§ **Exercise directions**
Output each entry that follows exactly. Images stay out.

§ **Data to process**
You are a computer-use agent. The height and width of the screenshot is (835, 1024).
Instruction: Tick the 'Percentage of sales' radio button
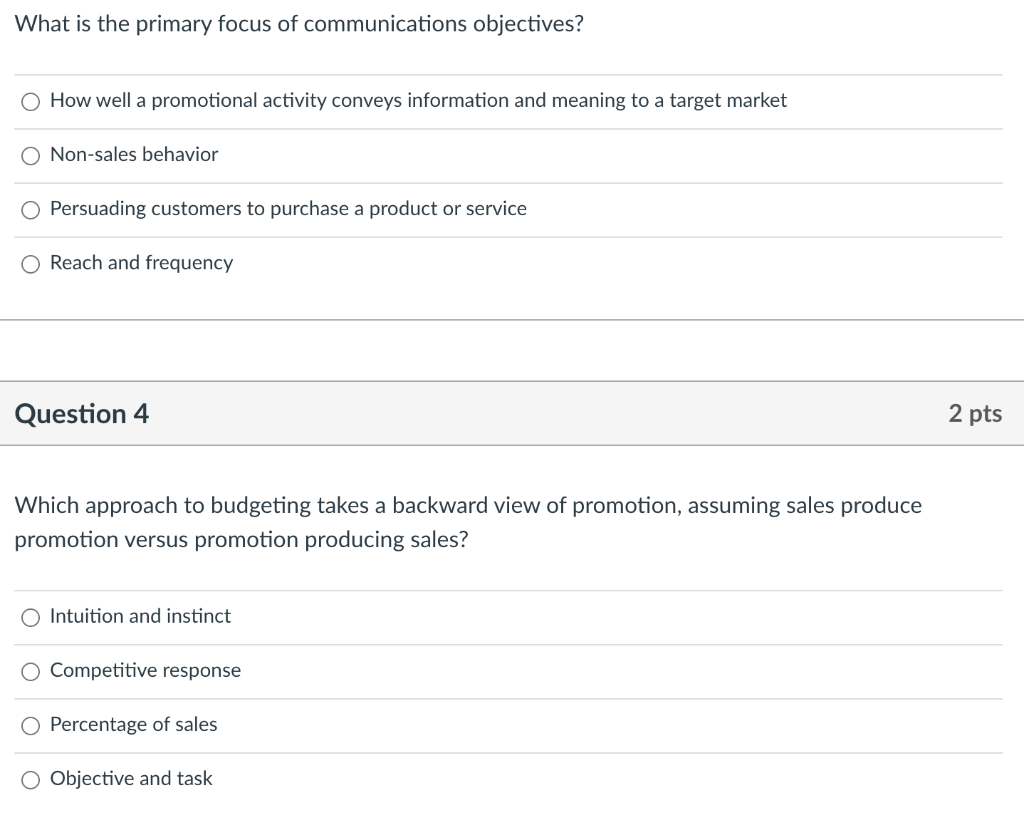[x=32, y=725]
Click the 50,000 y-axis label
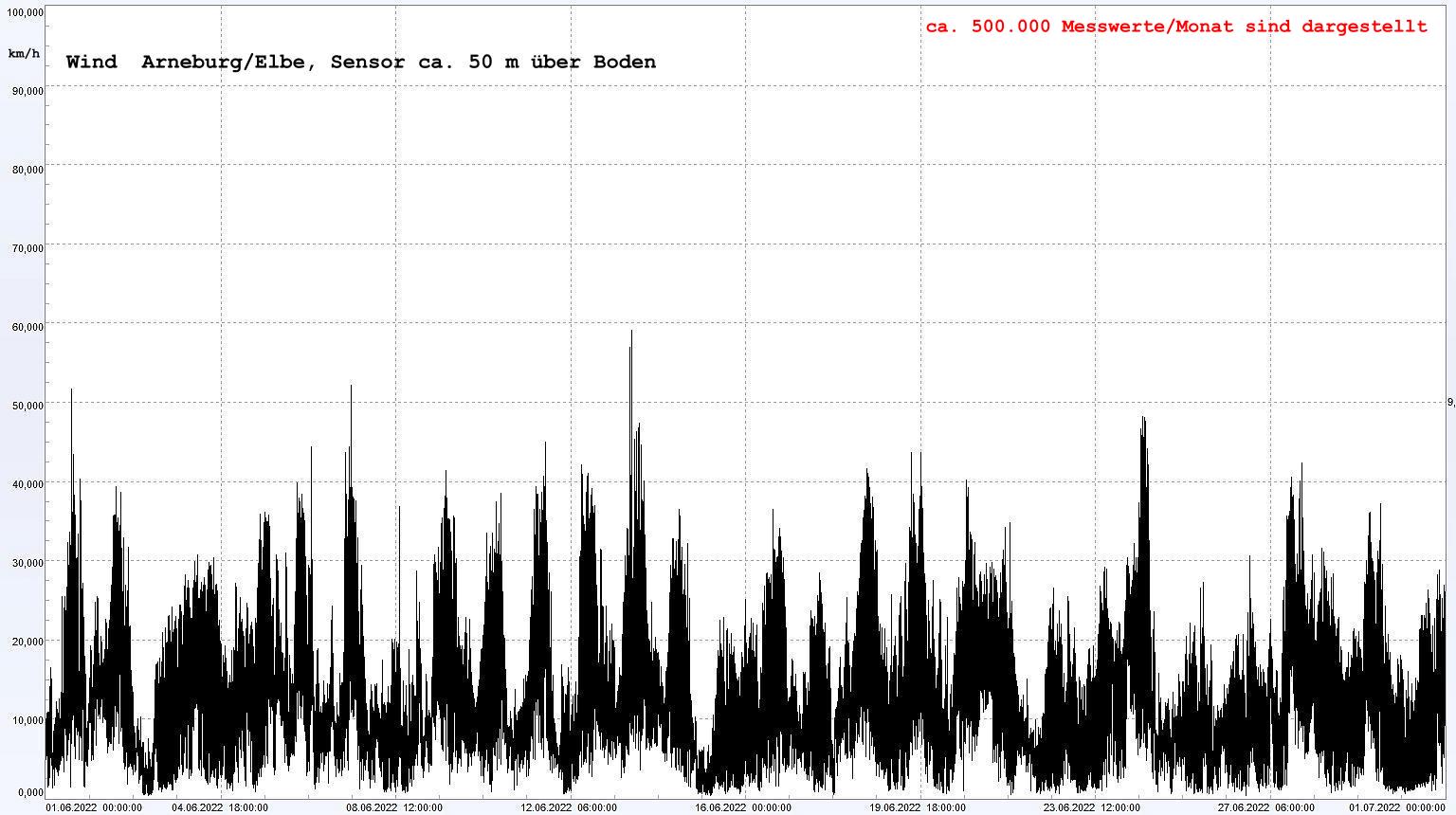 pyautogui.click(x=27, y=406)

§ **Answer section**
You are a computer-use agent. The height and width of the screenshot is (835, 1024).
Instruction: Tick the 'Percentage of sales' radio button
[x=32, y=725]
Click the 50,000 y-axis label
 pyautogui.click(x=27, y=406)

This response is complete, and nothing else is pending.